Y Maltrana pensaba sonriendo:
«Está bien. ¿Y a éstos quién los flagela?..»
De vez en cuando se ingerían en la reunión ciertos hombres de aspecto bestial y groseros modales, que les tuteaban, tratándolos con la superioridad despectiva del macho fuerte. Eran toreros fracasados, antiguos guardias civiles, mozos de tranvía, que vestían como señoritos y se mostraban contentos de su vida de holganza. Algunos hablaban de su mujer y sus hijos, y atusándose el pelo, justificaban con el amor a la familia lo extraordinario de sus ocupaciones.
– Hay que ayudarse con algo. Los tiempos están malos y cada uno se agarra a lo que puede.
Uno de los jóvenes, el marqués que había encontrado a Maltrana cierto parecido con Beethoven, acosábalo con su pegajosa amistad. Le pagaba los bocks, le había regalado varias corbatas, se sentaba a su lado, fijando en su rostro de morena fealdad unas pupilas glaucas iluminadas por extraño fuego.
Iba completamente afeitado.

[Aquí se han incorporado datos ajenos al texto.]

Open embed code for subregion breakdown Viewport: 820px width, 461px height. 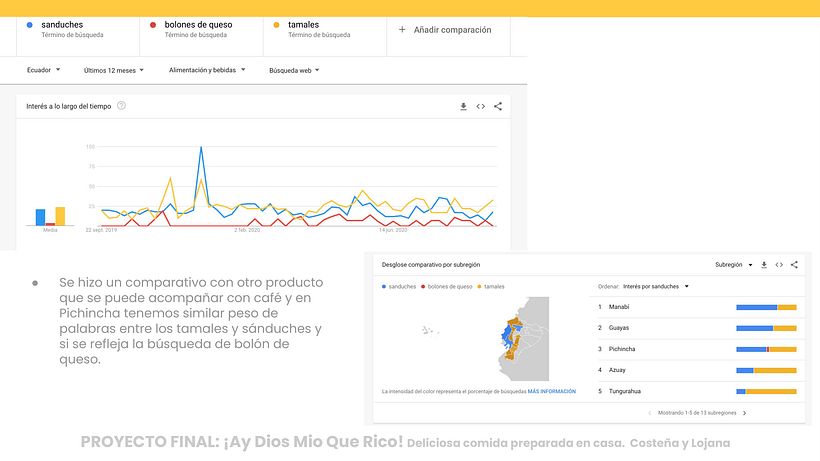(x=779, y=265)
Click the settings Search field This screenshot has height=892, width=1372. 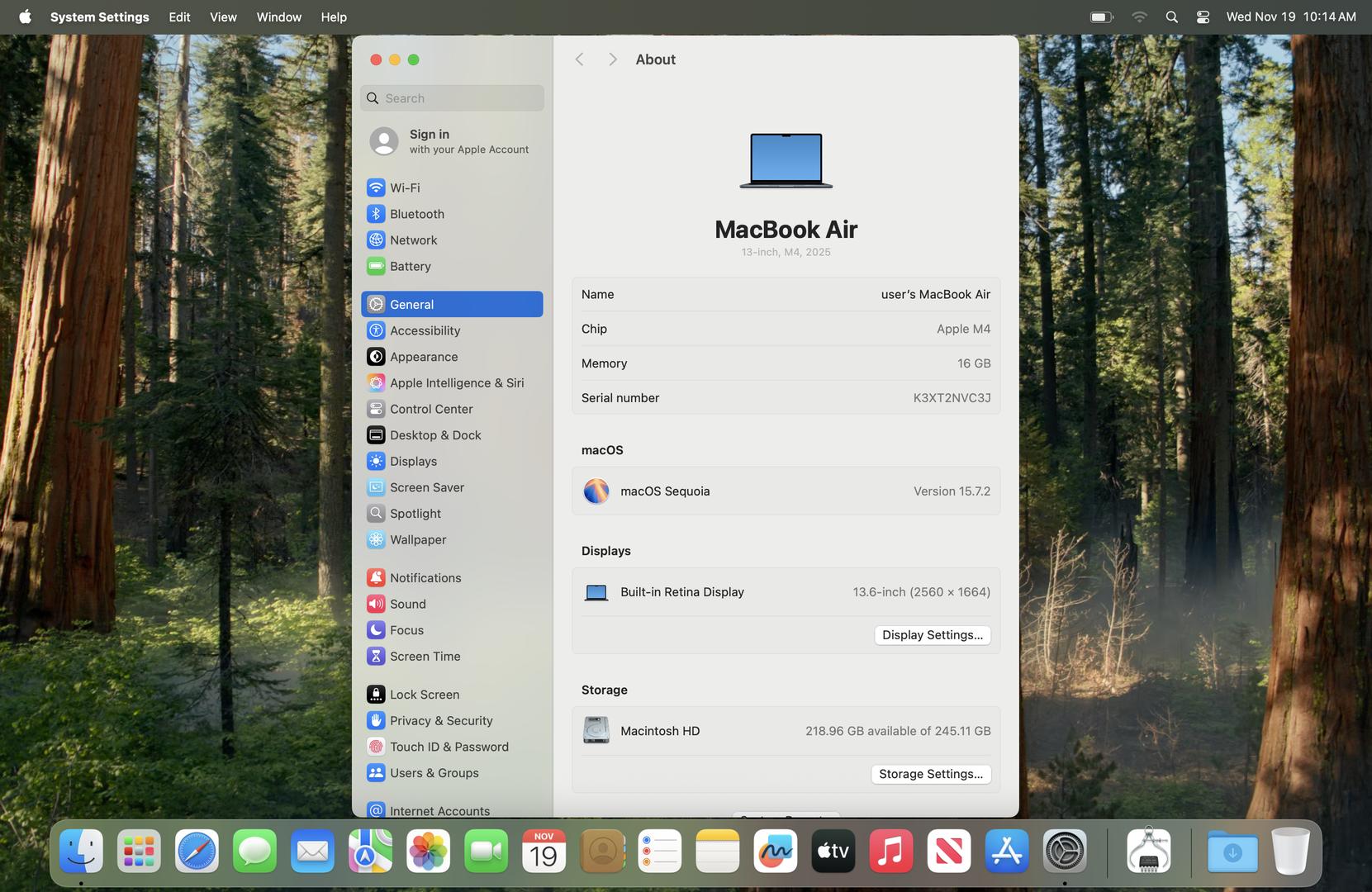453,98
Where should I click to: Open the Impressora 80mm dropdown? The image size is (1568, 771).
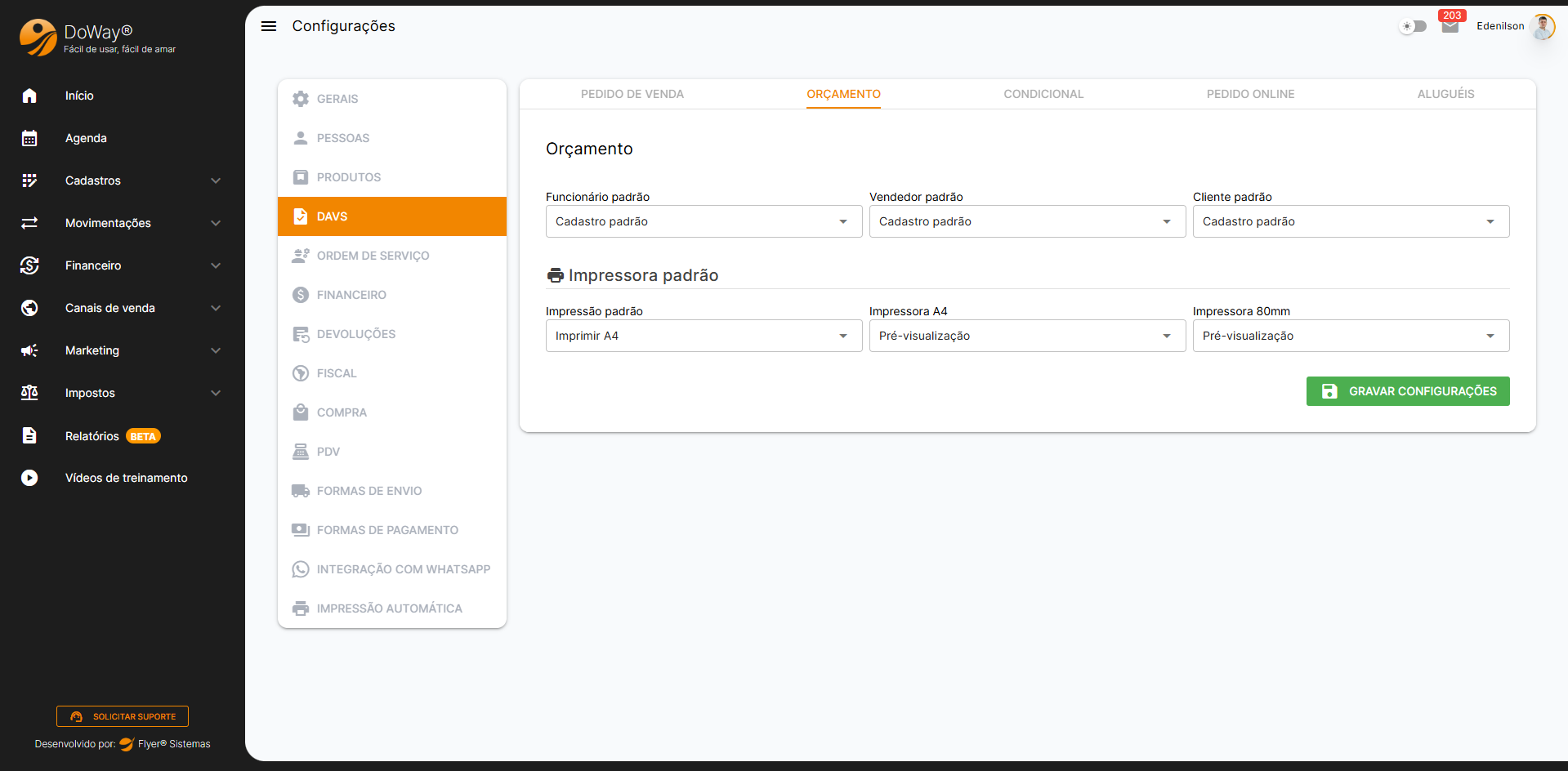point(1350,336)
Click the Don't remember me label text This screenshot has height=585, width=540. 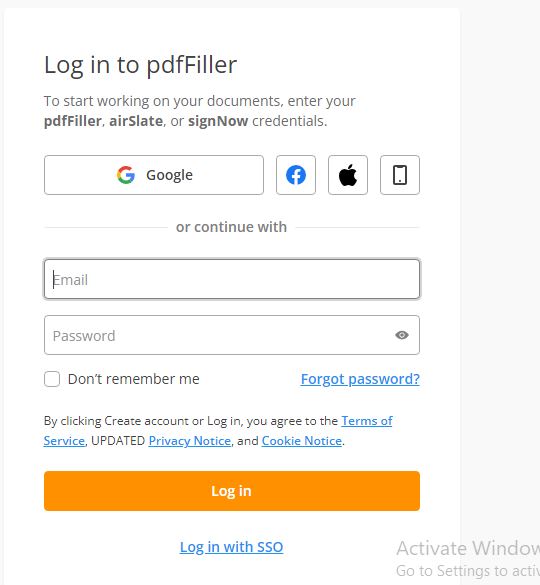pyautogui.click(x=134, y=379)
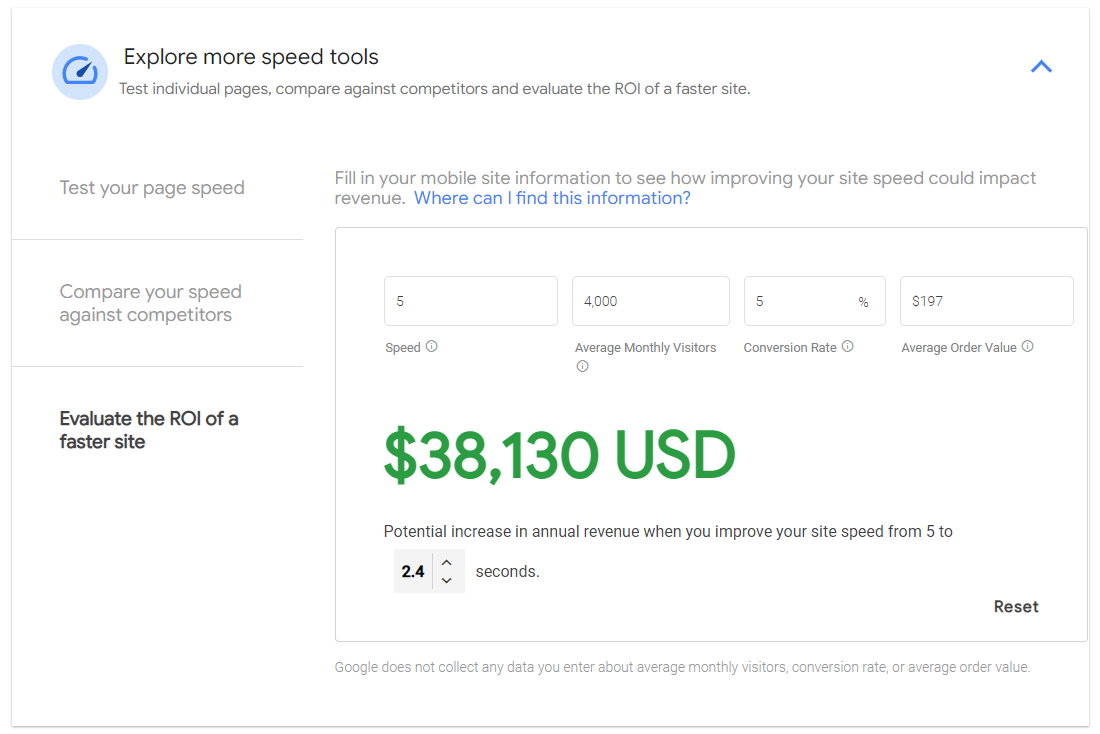Click the Reset button
The height and width of the screenshot is (734, 1100).
point(1016,606)
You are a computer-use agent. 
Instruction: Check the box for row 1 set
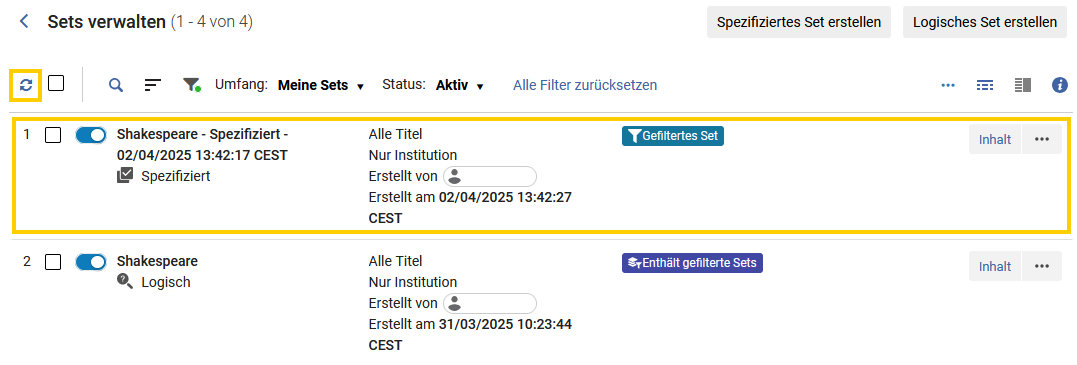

Según los maldicientes de la tertulia, se había cortado el bigote, enviándolo bajo sobre, en un arrebato de nostalgia, a cierto pintor con el que había vivido en París, un artista malfamado y simbolista, que representaba sus concepciones por medio de efebos desnudos de femenil musculatura.
Maltrana, una tarde en que los dos estaban solos en la cervecería, echó su silla atrás, sintiendo impulsos de cerrar de una bofetada aquellos ojos claruchos fijos en él cínicamente. Una mano ágil, de femenina suavidad, había trotado sobre sus piernas por debajo de la mesa.
– Pero tú – exclamó indignado – no eres escritor, ni poeta, ni nada. Tú eres un…
Y soltó la palabra brutal y callejera. Pero el otro, sin desconcertarse, sin dejar de acariciarlo con los ojos, contestó con suave desmayo:
– No seas ordinario; no digas esas cosas… Llámame alma iniciada.